[RFA,PR,target/84128] Fix restore of scratch register used in probing loops -- V2

Message ID 880ee0ac-15d3-c558-ae9a-4fcb0aa98990@redhat.com
State New
Headers show
Series
  • [RFA,PR,target/84128] Fix restore of scratch register used in probing loops -- V2
Related show

Commit Message

Jeff Law Feb. 1, 2018, 1:44 a.m.
This is V2 of the patch to fix 84128.

What's change since V1.  The -fstack-check path for non-linux systems
has been restored to its previous (correct) behavior.  Only the behavior
for -fstack-check on linux systems and -fstack-clash-protection has been
changed.

release_scratch_regsiter_on_entry now has two paths.  The original path
that is used by -fstack-check on non-linux systems (RESTORE_VIA_POP) and
the new path used by -fstack-clash-protection and -fstack-check on linux
systems.

The original path restores the scratch register using a push.  The new
path accepts an offset where the register was saved and uses a reg+d
memory reference to restore it, the space allocated by the push in this
case becomes part of the local frame and is deallocated by the epilogue.

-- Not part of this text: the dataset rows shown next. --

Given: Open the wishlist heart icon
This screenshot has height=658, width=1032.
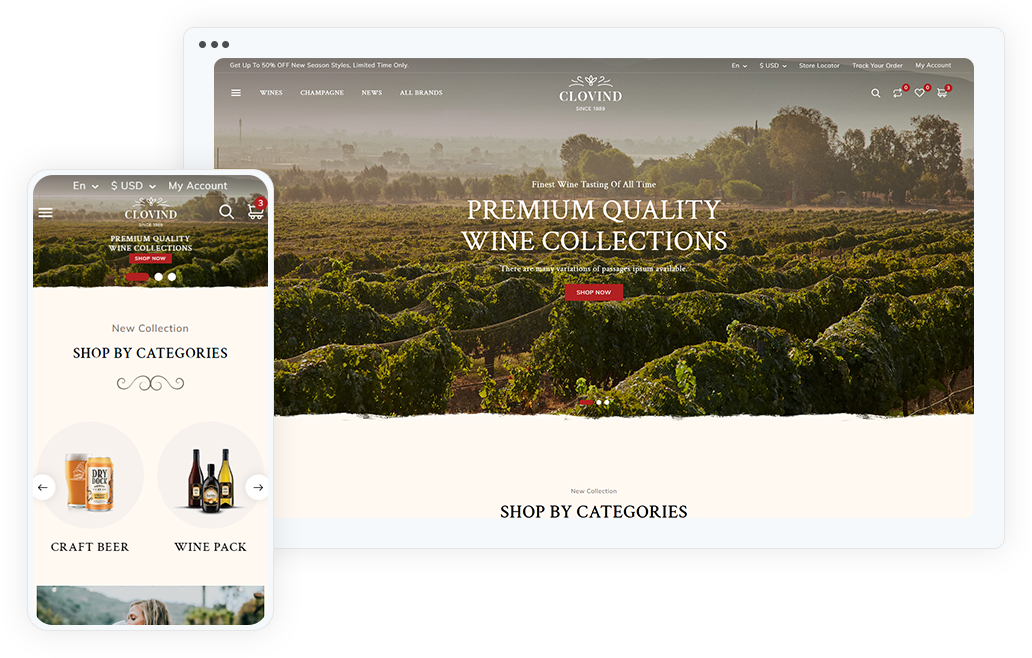Looking at the screenshot, I should [919, 93].
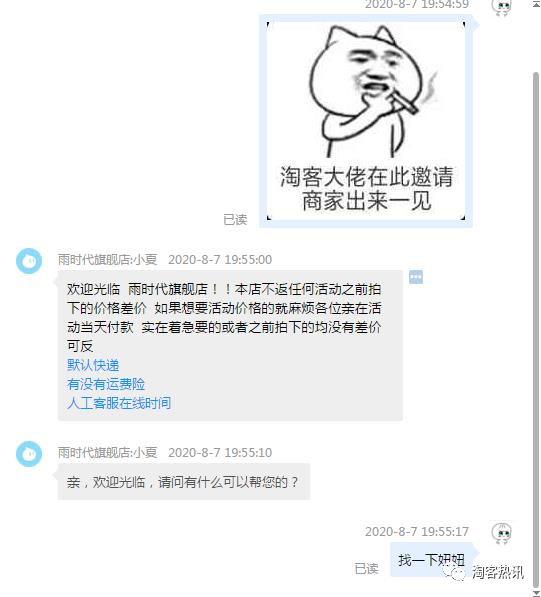Click the WeChat logo in the 淘客热讯 watermark
Viewport: 541px width, 597px height.
coord(454,573)
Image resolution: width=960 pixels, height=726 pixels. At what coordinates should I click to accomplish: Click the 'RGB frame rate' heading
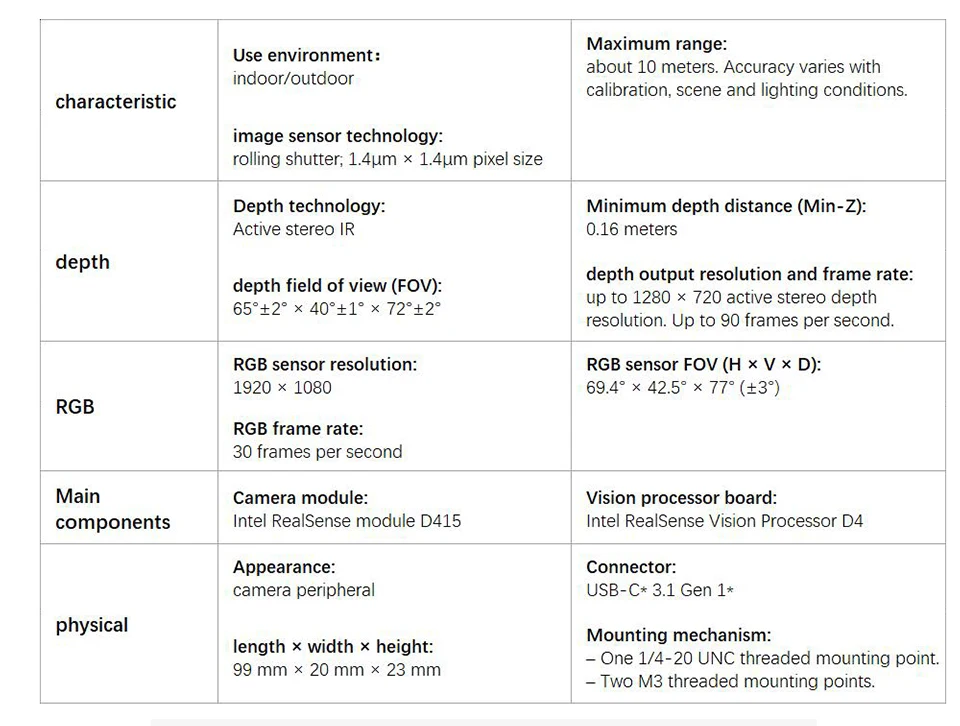298,429
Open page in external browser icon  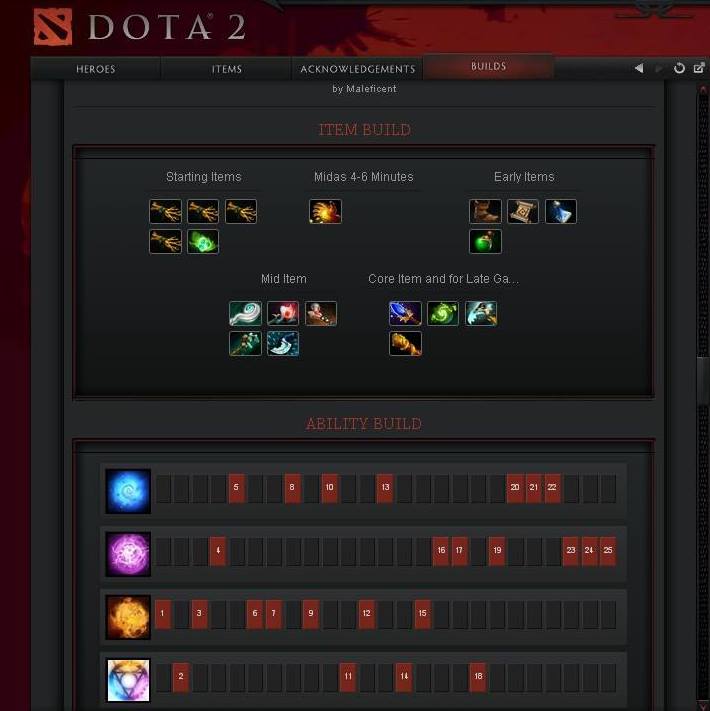point(699,68)
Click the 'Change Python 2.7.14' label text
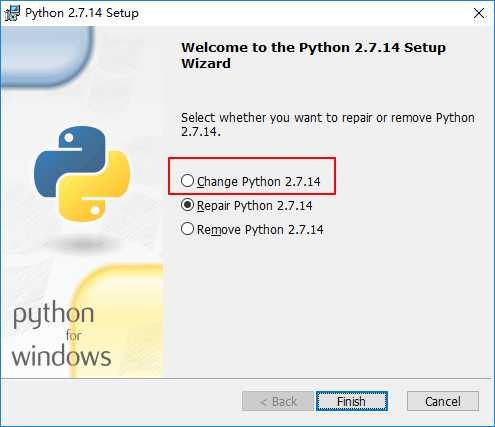495x427 pixels. click(259, 182)
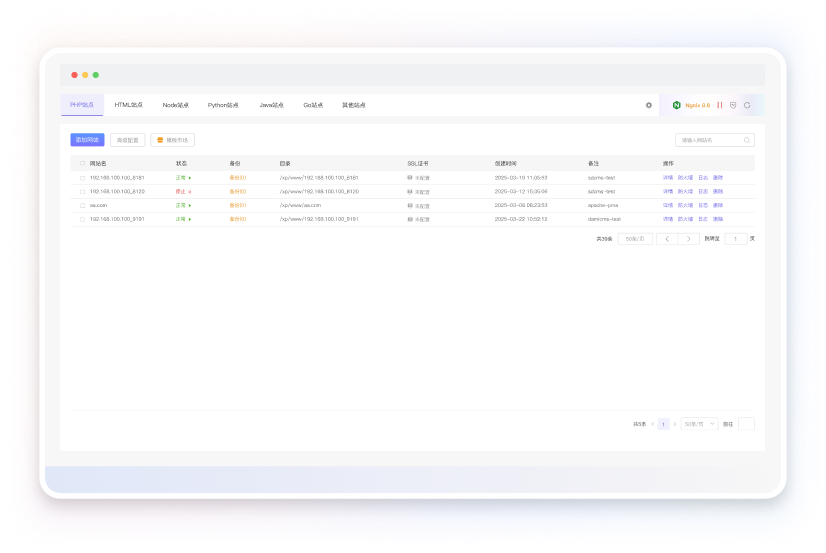Open settings via the gear icon
Viewport: 826px width, 553px height.
point(648,105)
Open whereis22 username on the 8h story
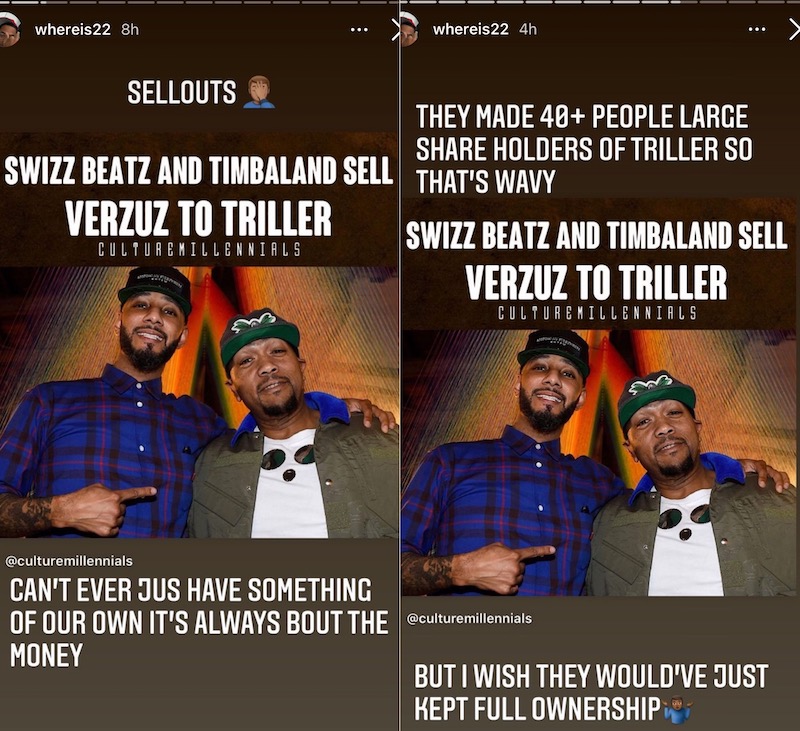800x731 pixels. (72, 30)
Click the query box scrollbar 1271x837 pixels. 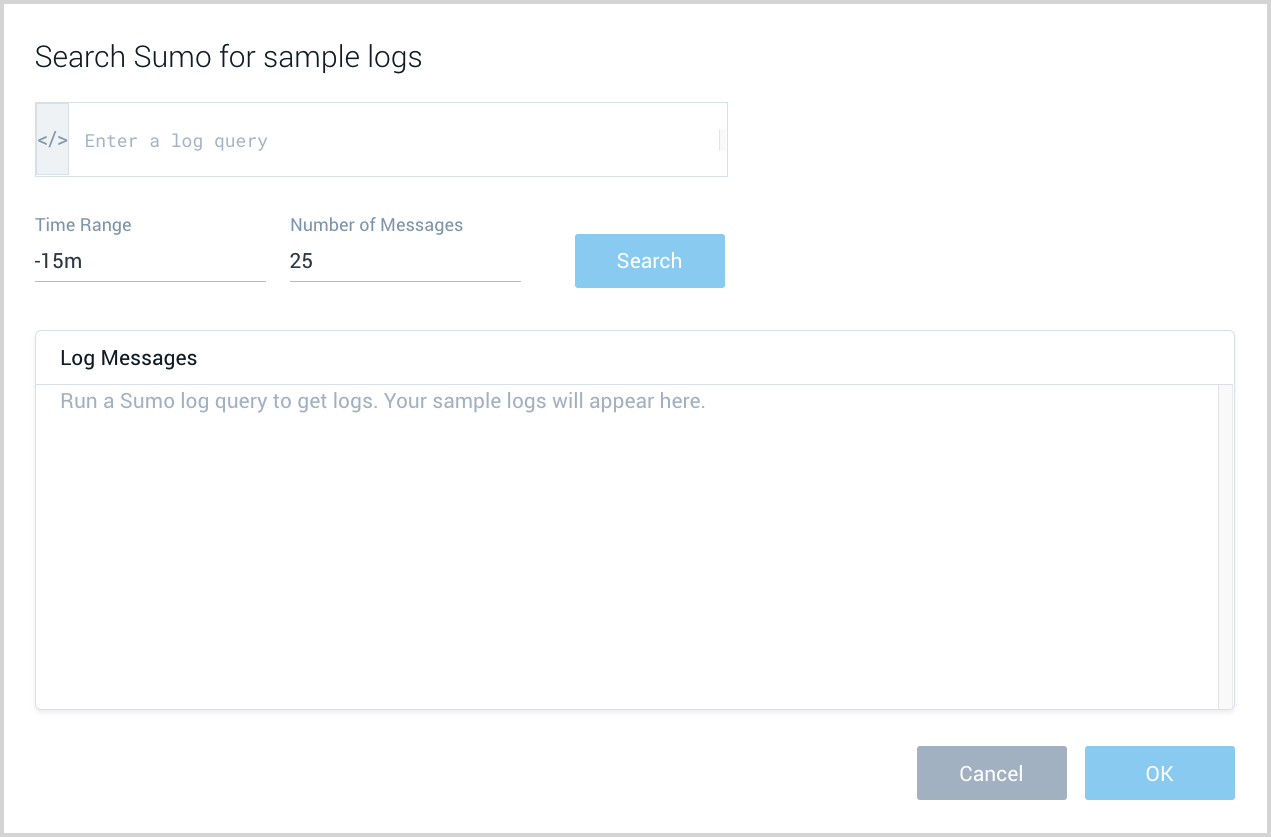pos(720,139)
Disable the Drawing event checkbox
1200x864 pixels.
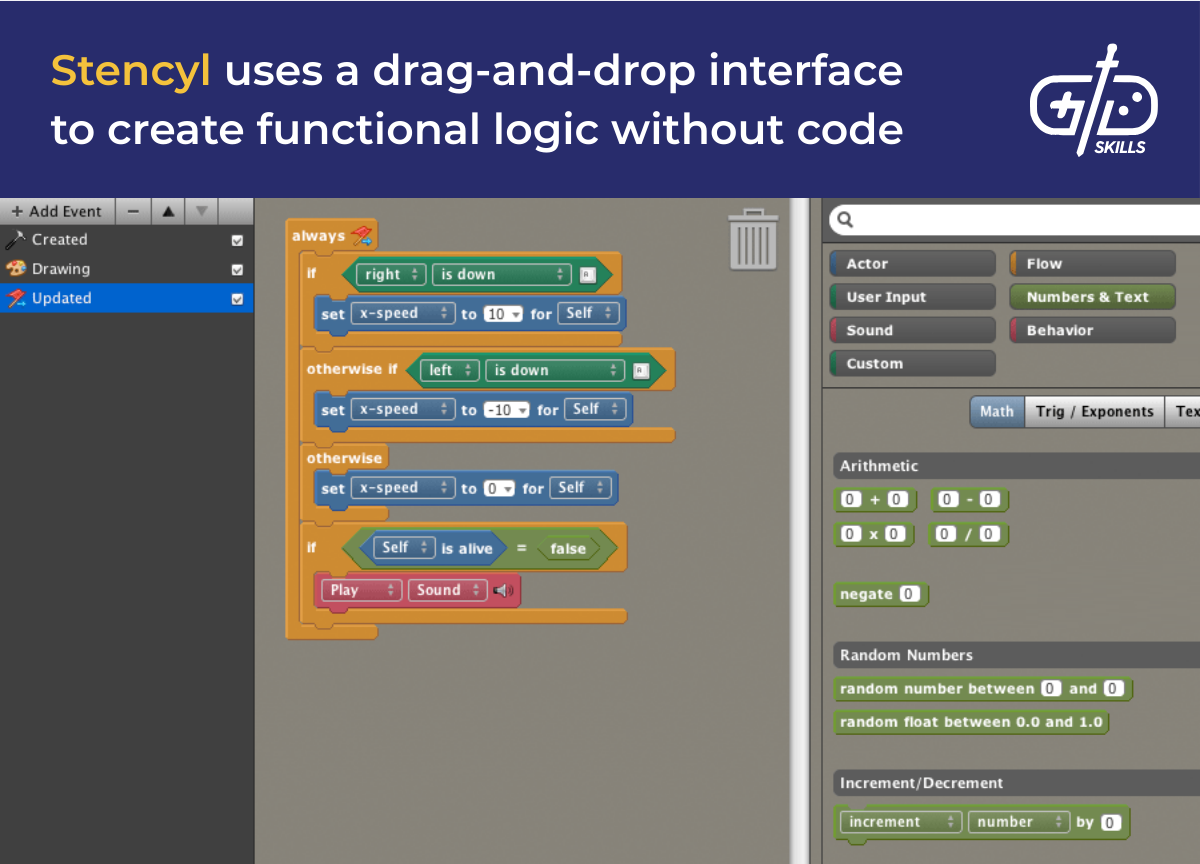237,268
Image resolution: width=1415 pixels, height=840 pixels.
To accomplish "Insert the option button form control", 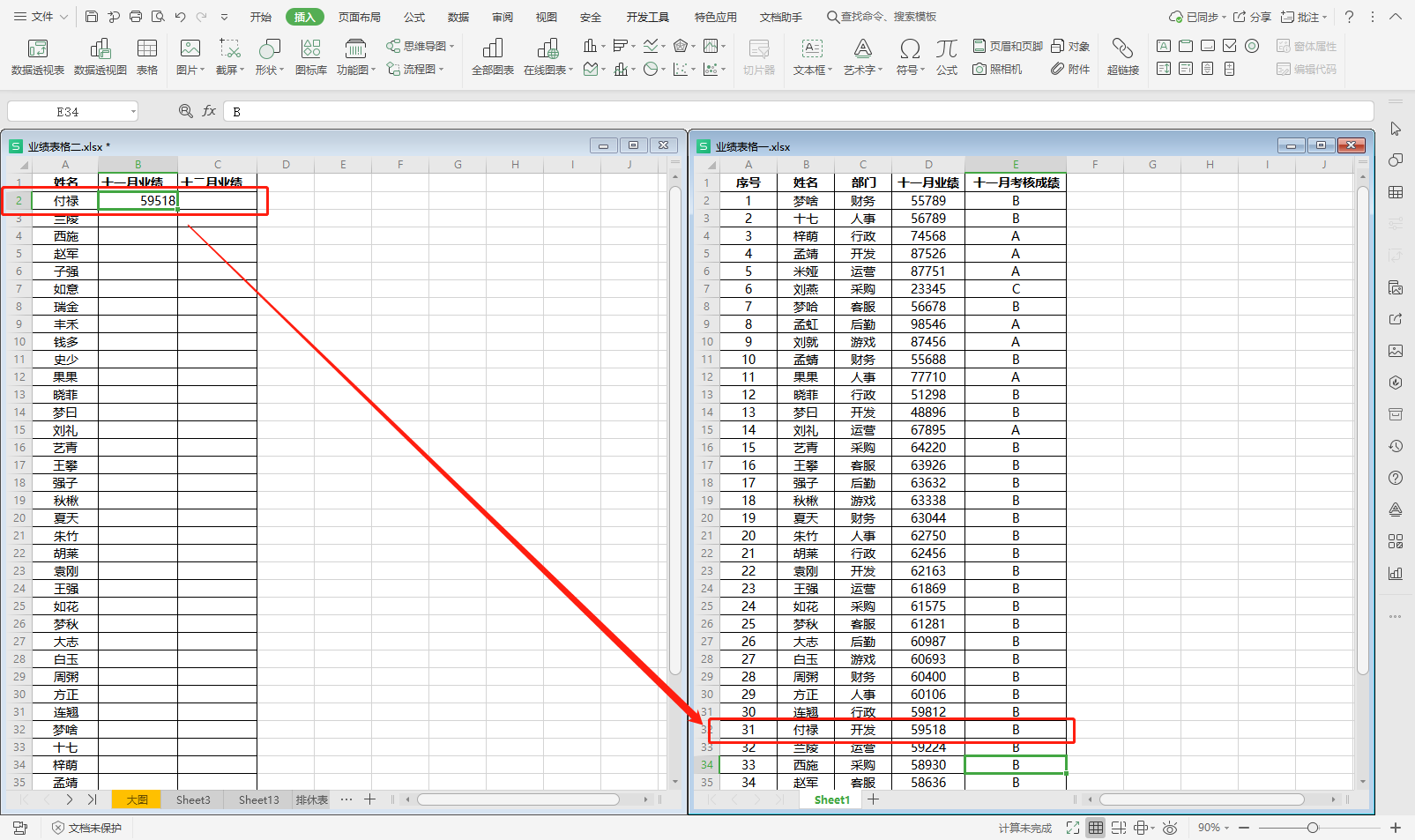I will click(x=1252, y=46).
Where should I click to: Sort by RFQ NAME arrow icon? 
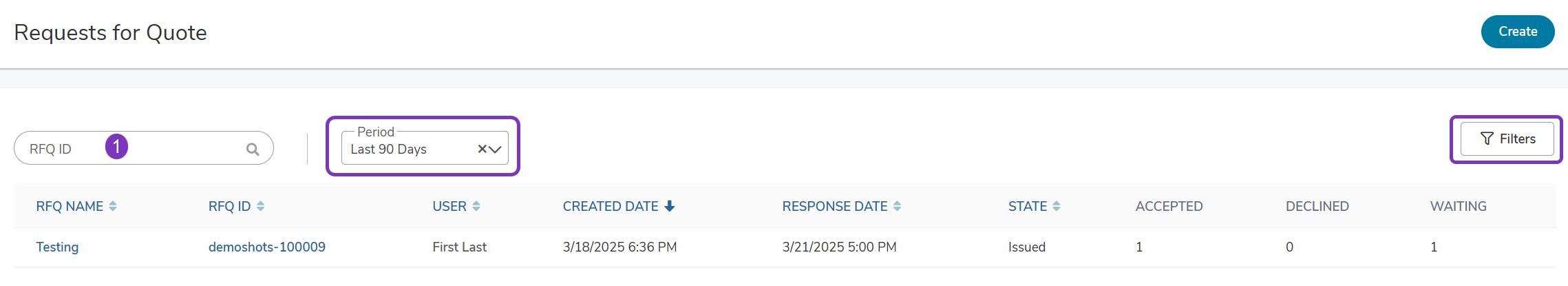[x=113, y=206]
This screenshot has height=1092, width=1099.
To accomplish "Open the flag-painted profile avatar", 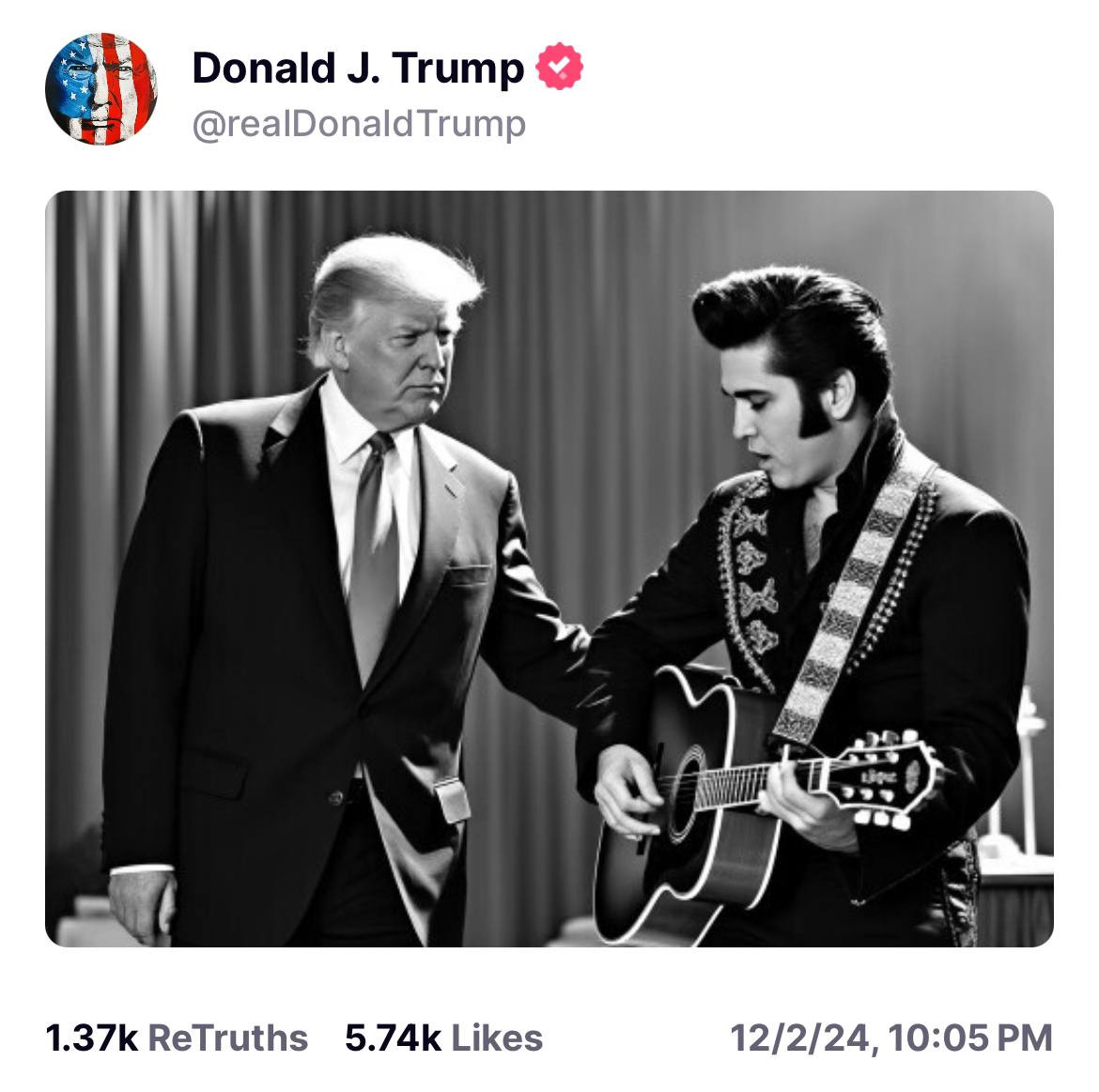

THe original path is used by ix86_emit_probe_stack_range which just
needs to pass in the new RESTORE_VIA_POP argument as true.

The new path is used by ix86_adjust_stack_and_probe_stack_clash and
ix86_adjust_stack_and_probe where the space used by the push becomes
part of the local frame and is deallocated by the epilogue.  It passes
false for RESTORE_VIA_POP.

Per my invesitgations we have never tried to describe the restore of
%eax in the CFI info.   So that's a non-issue for this change.

I've done testing of all three paths paths now.
-fstack-clash-protection, -fstack-check with moving sp, and
-fstack-check without moving sp.  The details of that testing can be
found in the original thread (it's not automated and requires a fair
amount of hackery and hand verification of the test results).

OK for the trunk now?

THanks,
Jeff
PR target/84128
	* config/i386/i386.c (release_scratch_register_on_entry): Add new
	OFFSET and RELEASE_VIA_POP arguments.  Use SP+OFFSET to restore
	the scratch if RELEASE_VIA_POP is false.
	(ix86_adjust_stack_and_probe_stack_clash): Un-constify SIZE.
	If we have to save a temporary register, decrement SIZE appropriately.
	Pass new arguments to release_scratch_register_on_entry.
	(ix86_adjust_stack_and_probe): Likewise.
	(ix86_emit_probe_stack_range): Pass new arguments to
	release_scratch_register_on_entry.

	PR target/84128
	* gcc.target/i386/pr84128.c: New test.

Comments

Uros Bizjak Feb. 1, 2018, 7:51 a.m. | #1
On Thu, Feb 1, 2018 at 2:44 AM, Jeff Law <law@redhat.com> wrote:
>

> This is V2 of the patch to fix 84128.

>

> What's change since V1.  The -fstack-check path for non-linux systems

> has been restored to its previous (correct) behavior.  Only the behavior

> for -fstack-check on linux systems and -fstack-clash-protection has been

> changed.

>

> release_scratch_regsiter_on_entry now has two paths.  The original path

> that is used by -fstack-check on non-linux systems (RESTORE_VIA_POP) and

> the new path used by -fstack-clash-protection and -fstack-check on linux

> systems.

>

> The original path restores the scratch register using a push.  The new

> path accepts an offset where the register was saved and uses a reg+d

> memory reference to restore it, the space allocated by the push in this

> case becomes part of the local frame and is deallocated by the epilogue.

>

> THe original path is used by ix86_emit_probe_stack_range which just

> needs to pass in the new RESTORE_VIA_POP argument as true.

>

> The new path is used by ix86_adjust_stack_and_probe_stack_clash and

> ix86_adjust_stack_and_probe where the space used by the push becomes

> part of the local frame and is deallocated by the epilogue.  It passes

> false for RESTORE_VIA_POP.

>

> Per my invesitgations we have never tried to describe the restore of

> %eax in the CFI info.   So that's a non-issue for this change.


Agreed.

> I've done testing of all three paths paths now.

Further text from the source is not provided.